Embedded C++ (EC++) is a dialect of the C++ programming language for embedded systems. It was defined by an industry group led by major Japanese central processing unit (CPU) manufacturers, including NEC, Hitachi, Fujitsu, and Toshiba, to address the shortcomings of C++ for embedded applications. The goal of the effort is to preserve the most useful object-oriented features of the C++ language yet minimize code size while maximizing execution efficiency and making compiler construction simpler. The official website states the goal as "to provide embedded systems programmers with a subset of C++ that is easy for the average C programmer to understand and use".

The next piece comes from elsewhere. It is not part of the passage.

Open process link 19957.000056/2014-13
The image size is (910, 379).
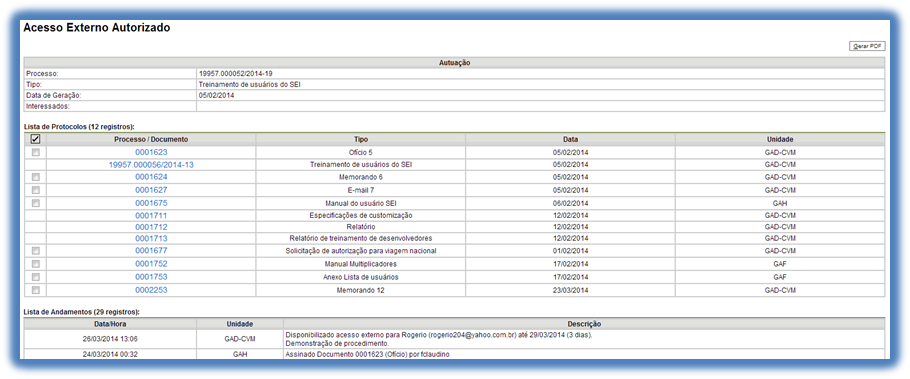click(x=151, y=165)
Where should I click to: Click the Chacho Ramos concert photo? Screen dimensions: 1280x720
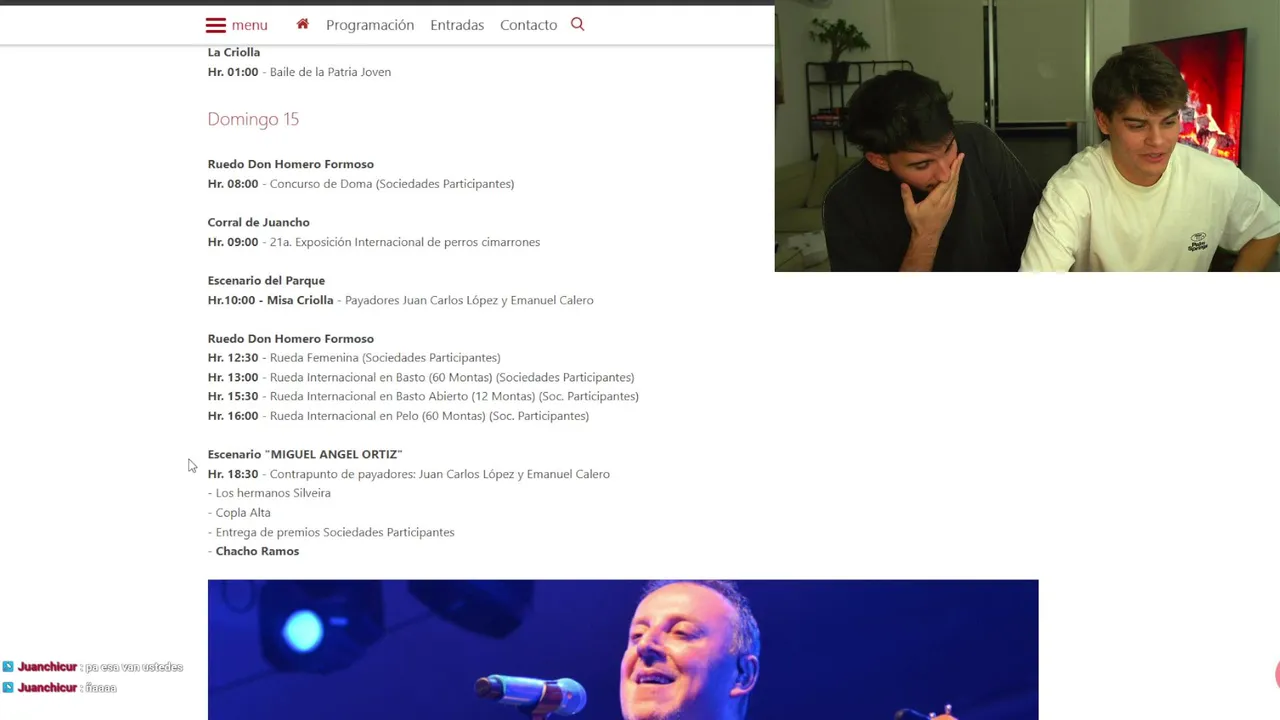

== Differences from C++ ==
Embedded C++ excludes some features of C++.

| Feature | ISO/ANSI C C++ | Embedded C++ |
|---|---|---|
| Exception handling | Yes | No |
| Multiple inheritance | Yes | No |
| mutable, a storage class specifier | Yes | No |
| Namespaces | Yes | No |
| Templates | Yes | No |
| Run-time type information (typeid) | Yes | No |
| Style casts (static_cast, dynamic_cast, reinterpret_cast, and const_cast) | Yes | No |
| Virtual base classes | Yes | No |

Some compilers, such as those from Green Hills and IAR Systems, allow certain features of ISO/ANSI C++ to be enabled in Embedded C++. IAR Systems calls this "Extended Embedded C++".

=== Compilation ===
An EC++ program can be compiled with any C++ compiler. But, a compiler specific to EC++ may have an easier time doing optimization.

Compilers specific to EC++ are provided by companies such as:
- IAR Systems
- Freescale Semiconductor, (spin-off from Motorola in 2004 who had acquired Metrowerks in 1999)
- Tasking Software, part of Altium Limited
- Green Hills Software

== Criticism ==

The language has had a poor reception with many expert C++ programmers. In particular, Bjarne Stroustrup says, "To the best of my knowledge EC++ is dead (2004), and if it isn't it ought to be." In fact, the official English EC++ website has not been updated since 2002. Nevertheless, a restricted subset of C++ (based on Embedded C++) has been adopted by Apple Inc. as the exclusive programming language to create all I/O Kit device drivers for Apple's macOS, iPadOS and iOS operating systems of the popular Macintosh, iPhone, and iPad products. Apple engineers felt the exceptions, multiple inheritance, templates, and runtime type information features of standard C++ were either insufficient or not efficient enough for use in a high-performance, multithreaded kernel.